His protest was about police brutality. However many people have decided, in an act of willful misunderstanding so typical of our politics today, that kneeling during the national anthem actually means the players hate America.
There are many unpleasant things about America that have been exposed by the response to Kaepernick’s protest, but perhaps the most obvious has been the right’s inability to self-reflect.
In many culture war debates, conservatives will refer to the left’s tendency toward “outrage”. While outrage is certainly a constant along the political spectrum, there’s no one who makes their own hurt feelings central to their politics quite like conservatives.
As a leftist, when someone asks me to examine the meaning and purpose behind something I enjoy and value, I can do that. Many conservatives either can’t or won’t. Kaepernick and other NFL protesters have made it very clear what the purpose of their protest is. They’re calling out the hypocrisy of American ideals, of ideas of equality and equal protection under the law that in practice, simply do not apply to people of color.

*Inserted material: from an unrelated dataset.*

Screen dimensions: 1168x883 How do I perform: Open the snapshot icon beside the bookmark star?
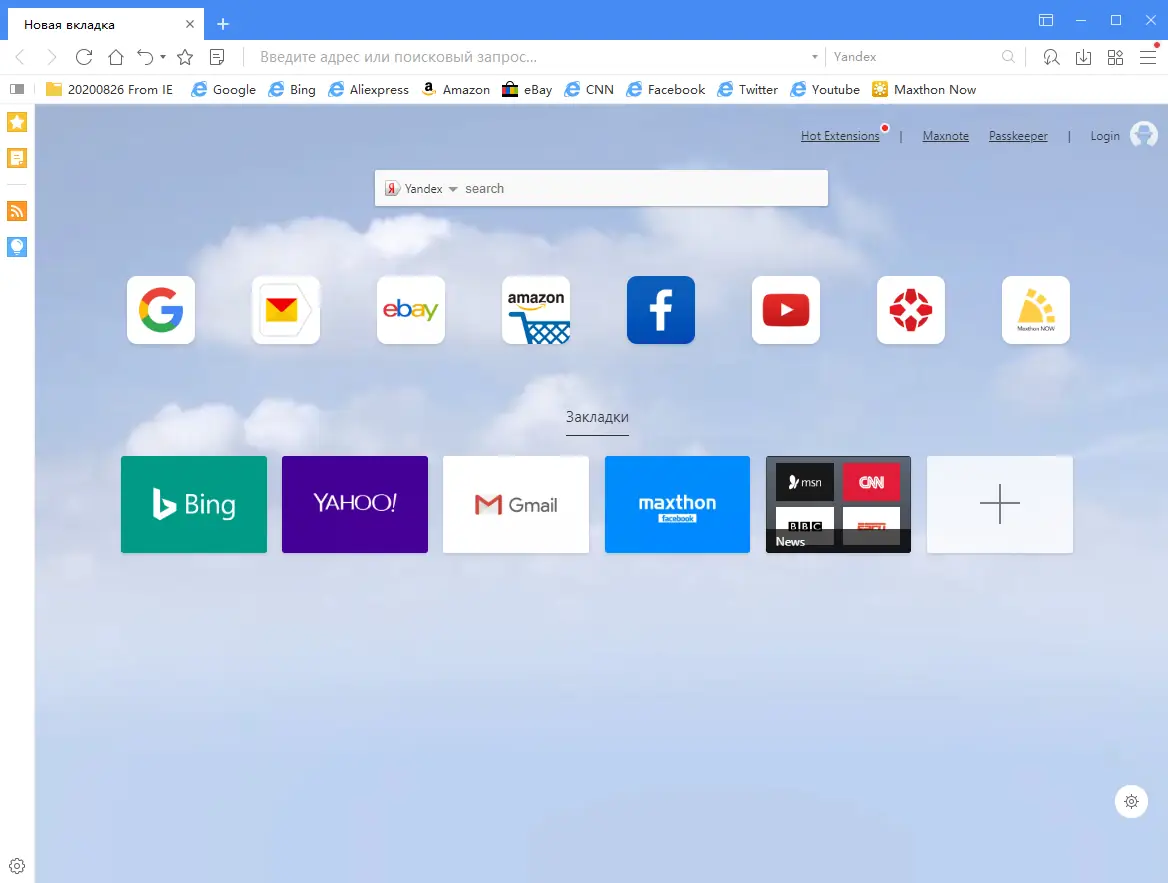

If you value the symbolism of the American national anthem, whether because you served in the military or simply because you think patriotism is an important value, you shouldn’t be outraged. People have a legitimate grievance which leads them to feel ambivalent or hostile to American symbols. You should wonder what it is about the way America operates that could be changed for the better to help these people who face disadvantages who don’t feel as positively about the country as you do.

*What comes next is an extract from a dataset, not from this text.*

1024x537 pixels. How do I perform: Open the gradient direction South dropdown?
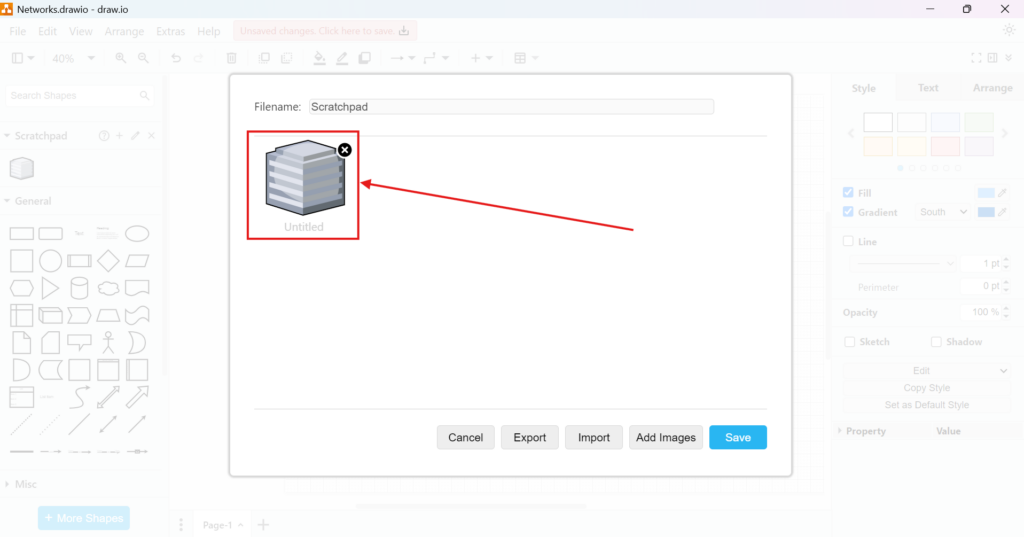pos(944,212)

That’s not what conservatives do. Instead, they reject protesters with hostility, anger and in this case, often racism. There’s nothing more typical of “outrage culture” than this: a violently outraged rejection of others who see the world differently than you do.
If viewed rationally in the context of how America truly operates we should see the NFL player’s decision to kneel as a decidedly mild protest. We live in a country run by a president who has all but explicitly endorsed white supremacy and where black people are struggling against a policing system where police officers murder them . That’s only the tip of the iceberg of racism in America; a country built on the basis of slave labor. Forget kneeling for the national anthem, I wouldn’t blame black Americans for burning flags in the streets.

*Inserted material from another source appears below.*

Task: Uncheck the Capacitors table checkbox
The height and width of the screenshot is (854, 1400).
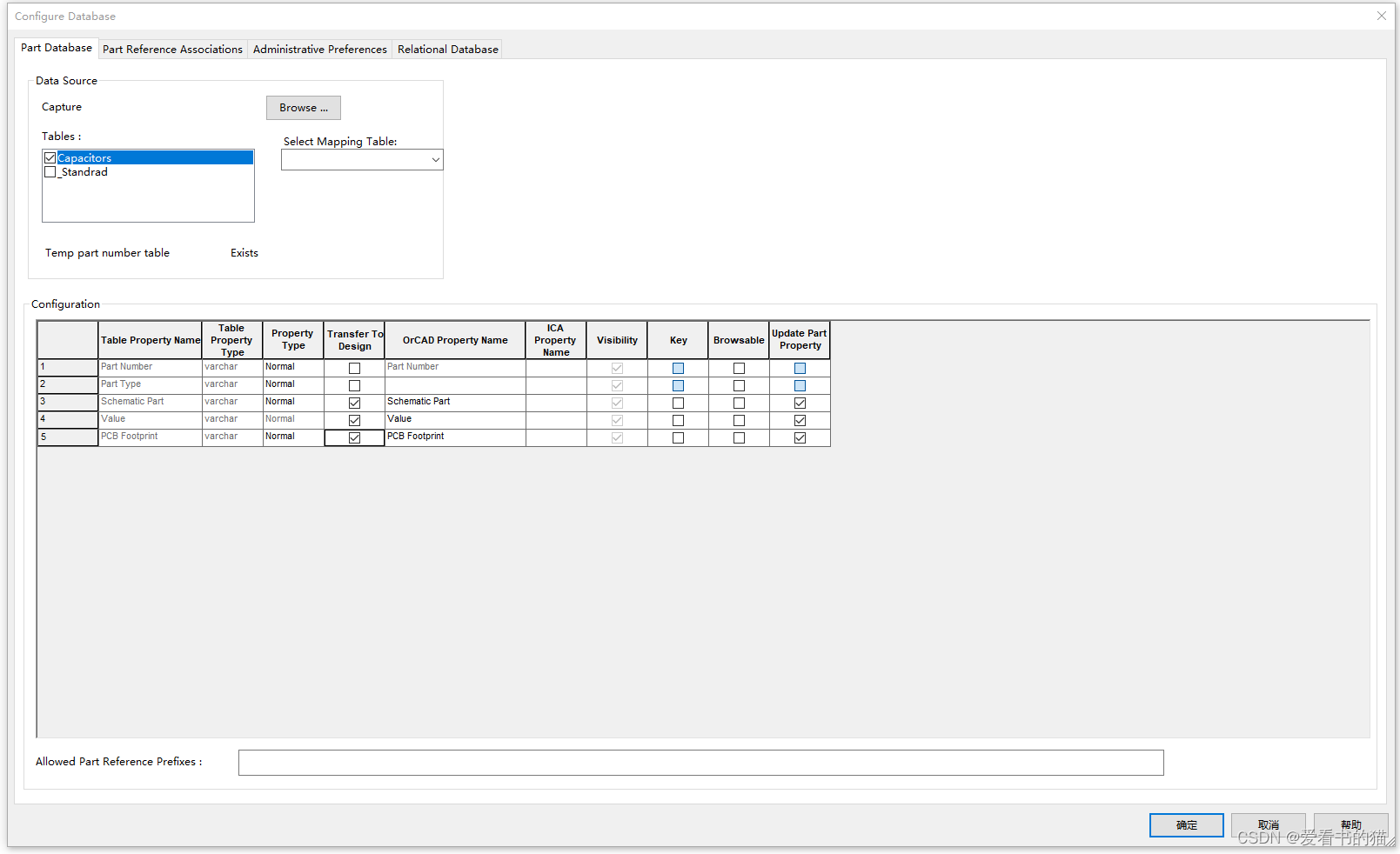Action: pos(50,157)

There’s a lot I could say about America’s near-religious devotion to displays of patriotism or the fundamental absurdity of singing the national anthem before a sporting event (it’s not like we do this before a movie premiere or concert). But if these rituals are important or meaningful to you, you should want to improve our country so that everyone else can enjoy the pride and love the anthem inspires in them.
If you truly believe America is the greatest country on Earth, that implies a belief that patriotism is earned, not owed. Why not listen to what the protesters have to say and help our country earn it?